- Directed by: Rodrigo Blaas
- Written by: Rodrigo Blaas
- Produced by: Cecile Hokes
- Music by: Mastretta
- Production company: Independent
- Release date: 24 June 2009 (Palm Springs ShortFest);
- Running time: 5:30
- Country: Spain
- Language: None

= Alma (film) =

Alma is a 2009 Spanish computer-animated dark fantasy horror short film produced by ex-Pixar animator Rodrigo Blaas. It had received notable recognition at the Fantastic Fest awards. The word "alma" in Spanish means "Soul".

The film is about a girl named Alma who wanders into a deserted town and store. Curiosity gets the better of her and she suffers an unfortunate fate.

==Summary==
On a cold day in a quiet city, Alma comes wandering down a quiet alleyway, encountering a wall with names of various children, she then writes her own name on it. Startled by a noise of mechanical cogs behind her, she turns cautiously around and discovers a doll on display in a shop window that looks identical to her. Curious, she tries to enter the shop only to find that the door is locked. Frustrated, Alma throws a snowball at the door. Thinking that the shop is locked, Alma begins to walk away before the door suddenly opens. Alma looks back and then enters the store.

As Alma walks in, she is presented with shelves filled with numerous dolls. Elated, she notices the doll of herself on a table. Walking towards it, she trips over a small toy of a boy riding a bicycle. She puts the toy upright and it pedals across the floor and heads towards the exit, but the door closes before it could escape. Amused, Alma goes back to grabbing the doll, but she finds that it has disappeared.

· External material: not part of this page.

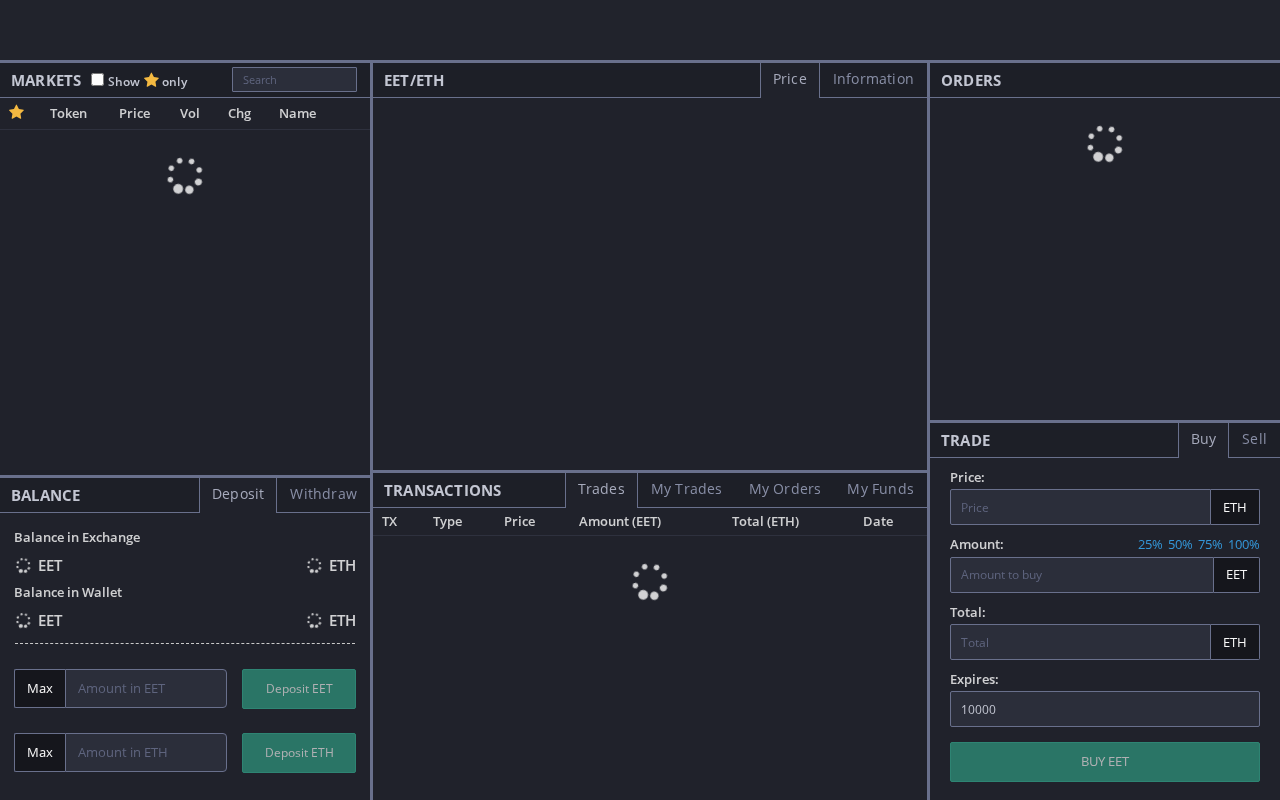
Task: Set amount to 25% link
Action: coord(1150,545)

Looking around for the doll, Alma realises that it has moved to the top of a shelf, and she starts to climb it so that she can reach it. The moment Alma touches the doll, she has weird visions and finds herself looking at the shop below from the doll's perspective. Unable to move and trapped, Alma notices all of the other dolls staring at her as a different doll is raised in the shop's display window for the specific child to see.

==Proposed film adaptation==
By October 2010, DreamWorks Animation was developing an animated feature film based on Alma. Short's director Rodrigo Blaas was set to direct the feature, with Guillermo del Toro executive producing it. The studio later hired Megan Holley, a writer of Sunshine Cleaning, to write a script. Del Toro, who was also helping with the story and the design work, said in June 2012 that the film was in visual development.